14. I asked Mr. Temple what should have been in the accounting records instead of the phrase “provision of technical services”. He replied that something along the lines of “public relations and marketing services” would have been a more accurate description. If that had been a true and accurate description of the services which Mr. Vithlani was going to provide then I question whether it would have been appropriate to prosecute at all. Certainly the s 221 offence would have been suitable for being sentenced in the magistrates’ court. I would myself have imposed a fine of at most £5,000.

15. I therefore propose to sentence on the basis that by describing the payments in their accounting records as being for the provision of “technical services” the Defendants were concealing from the auditors and ultimately the public the fact that they were making payments to Mr Vithlani, 97% of them via two offshore companies, with the intention that he should have free rein to make such payments to such people as he thought fit in order to secure the Radar Contract for the defendants, but that the defendants did not want to know the details.

16. For the defendants Mr. David Perry QC made some important points in mitigation:
1) The company is charged with a single offence, not stated to be a specimen charge (though it continued for a 7 year period).
2) The Defendant cannot be sentenced for an offence, such as conspiracy to corrupt, which it has not admitted.
3) The company was prosecuted and fined the sum of $400m in the United States for offences in countries other than Tanzania.
4) The period over which the offence took place ended in December 2005. In 2007, by which time the SFO had been investigating the BAE Group’s affairs for some time, the company appointed a distinguished committee chaired by Lord Woolf, the former Lord Chief Justice, to identify the high ethical standards to which a global company should adhere, identify the extent to which BAE may currently meet these standards and recommend the action that BAE should take to achieve them. The committee reported in May 2008. The BAE Code of Conduct, which has been in effect since January 2009, now states that “we will not make facilitation payments and will seek to eliminate the practice in countries in which we do business”.
5) Both Mr. Temple and Mr. Perry emphasised the significance of the voluntary reparation which the company agreed to make “for the benefit of the people of Tanzania” as part of the settlement agreement. This payment will be £30 million, less any financial orders imposed by the Court”. The victims of this way of obtaining business, if I have correctly analysed it, are not the people of the UK, but the people of Tanzania. The airport at Dar-es-Salaam could no doubt have had a new radar system for a good deal less than $40million if $12million had not been paid to Mr. Vithlani. The structure of this Settlement Agreement places moral pressure on the Court to keep the fine to a minimum so that the reparation is kept at a maximum.

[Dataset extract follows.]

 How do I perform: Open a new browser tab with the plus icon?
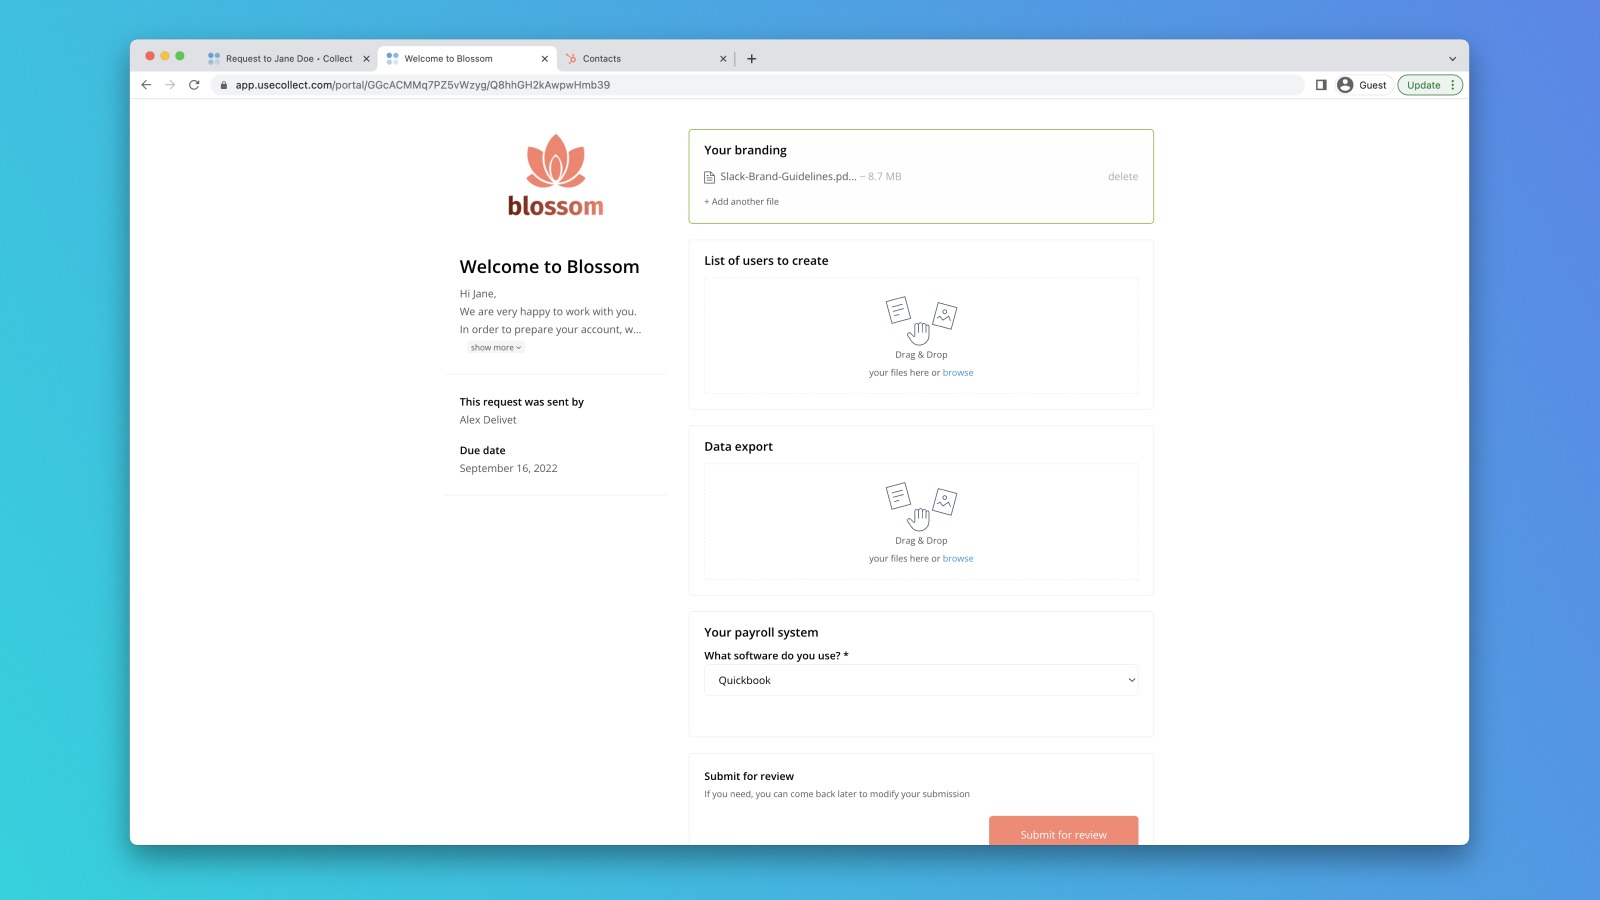[x=751, y=58]
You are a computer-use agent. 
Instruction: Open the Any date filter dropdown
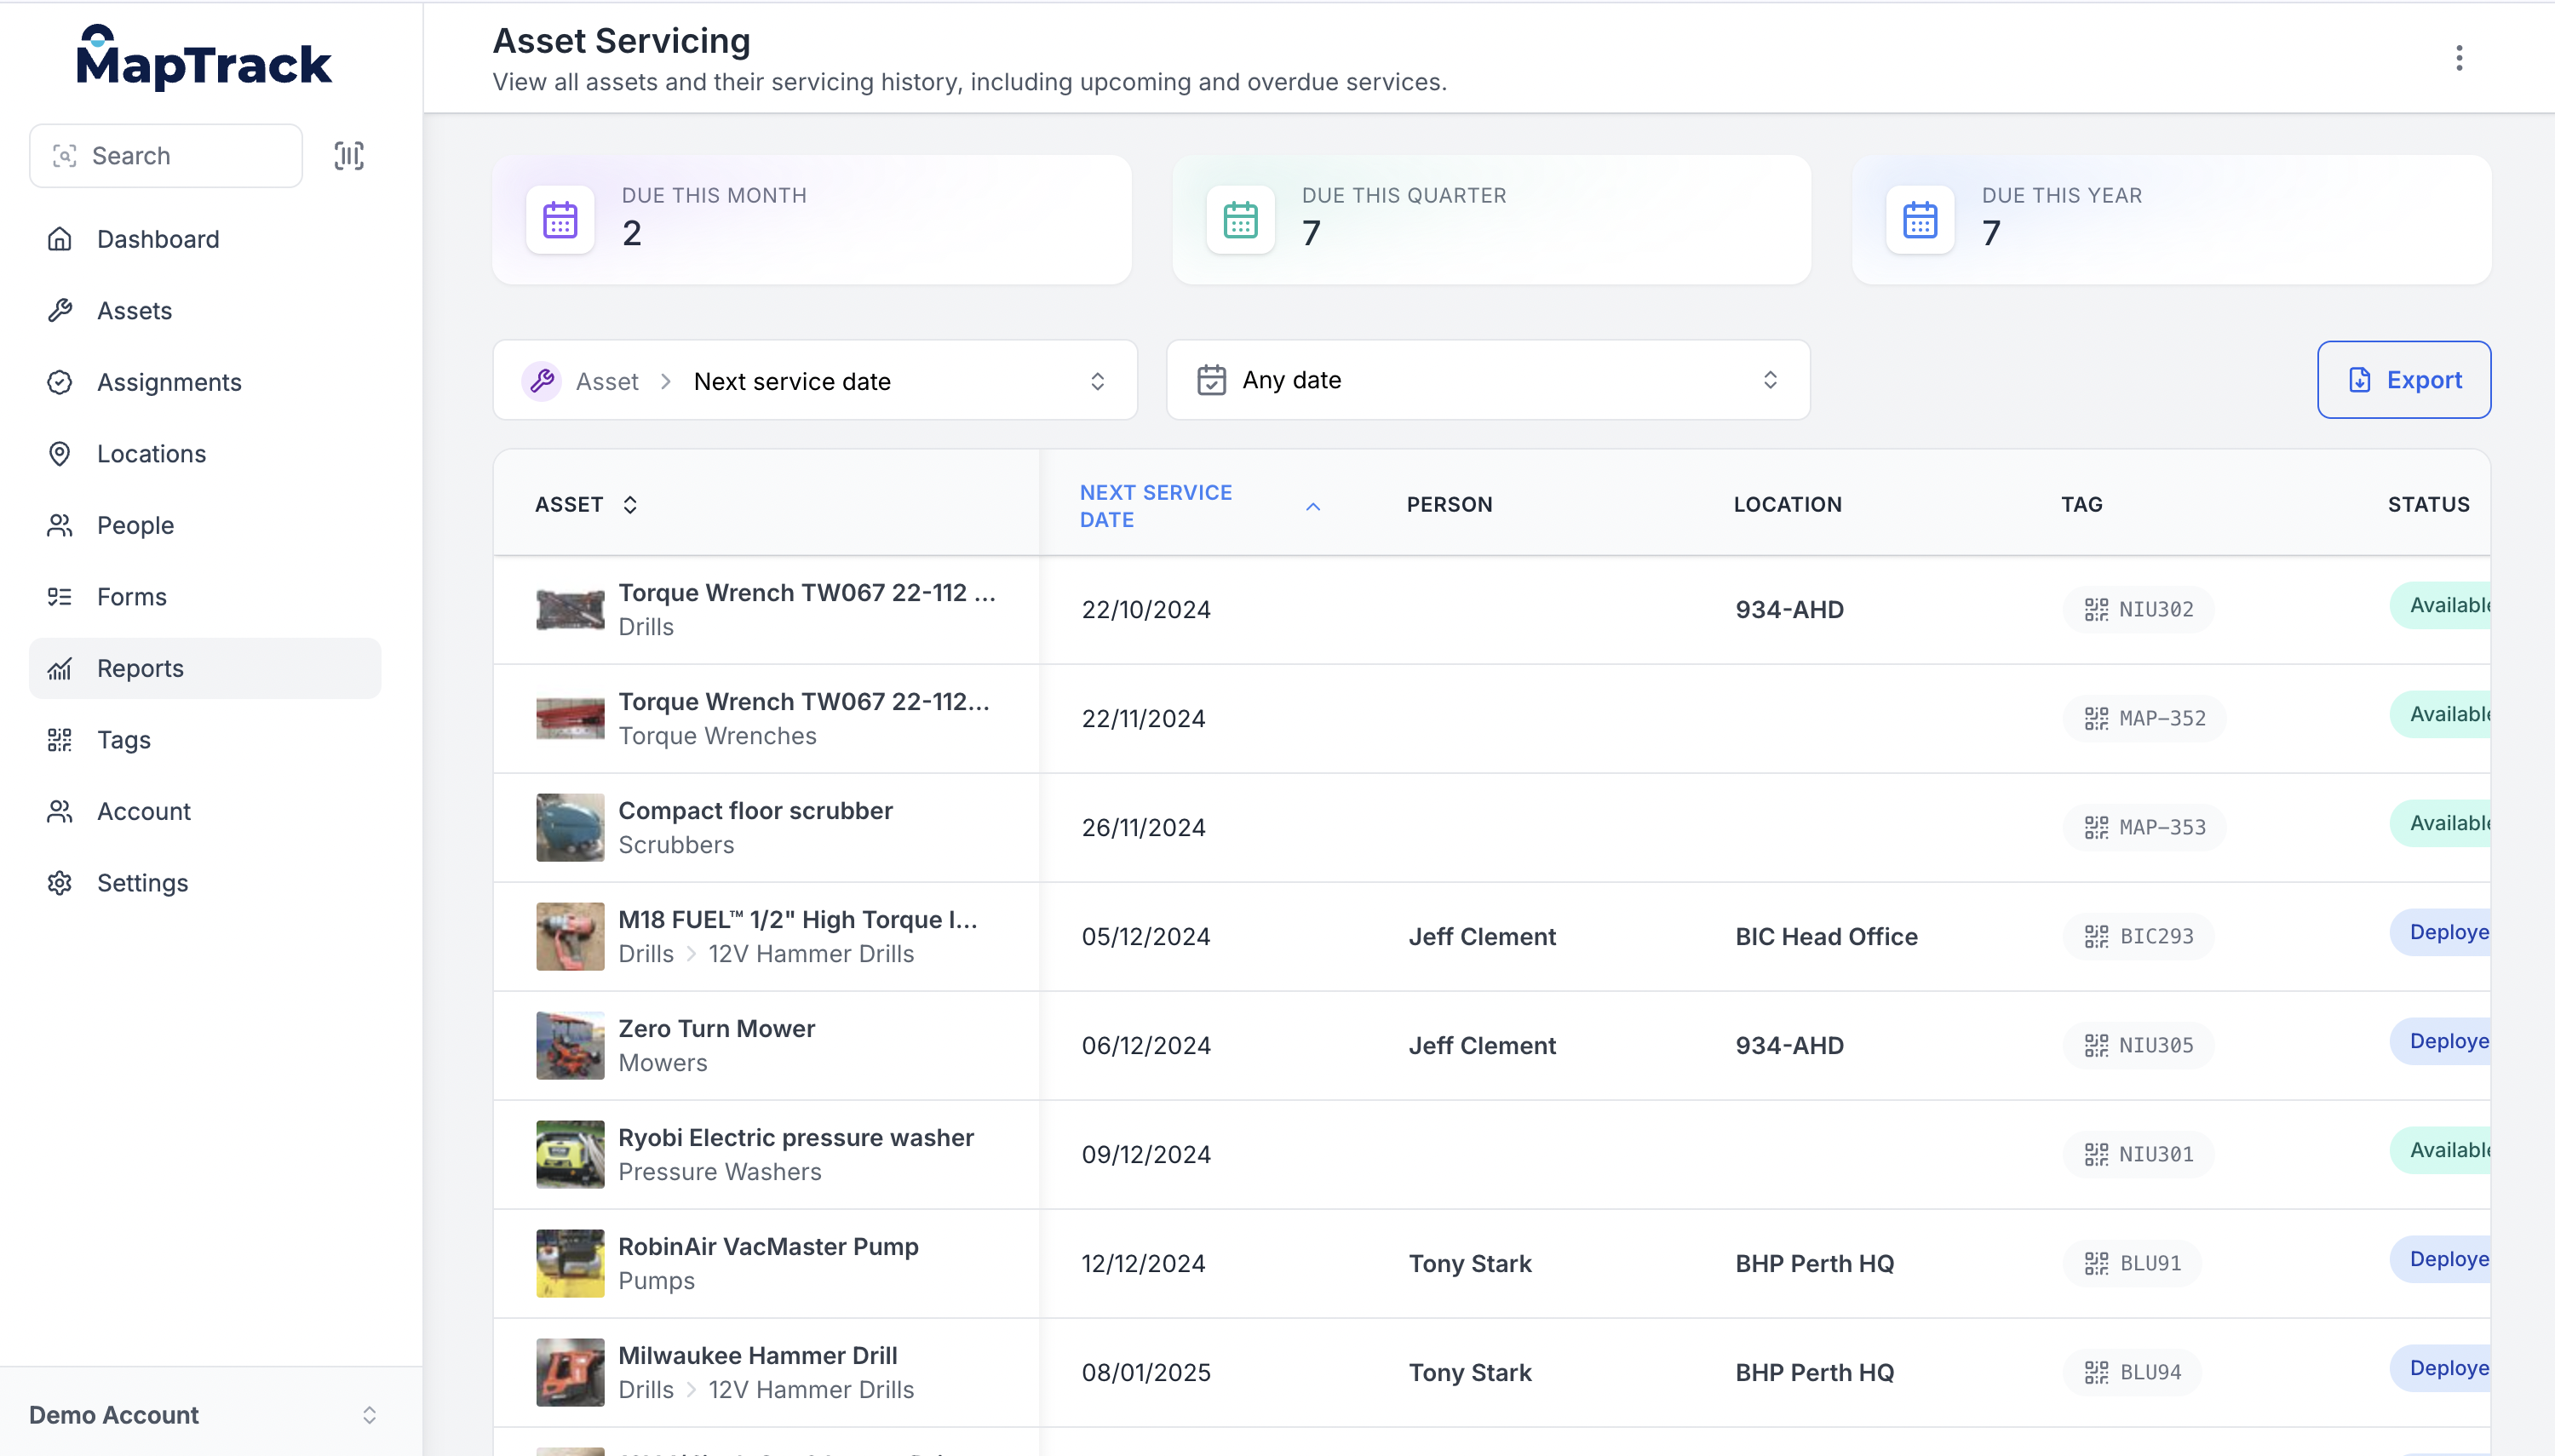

17. I have no power in this case to order confiscation or compensation.

18. Both Mr Temple and Mr Perry have decades of experience at the Criminal Bar. Neither of them was able to point me to any previous decision on the proper sentence for a case of this kind under s 221. Perhaps this is because there has never been one.

19. Taking the mitigating factors identified by Mr Perry into account I consider that the appropriate fine is £ 500,000. In addition, by consent, I order the Defendants to pay £225,000 towards the prosecution’s costs.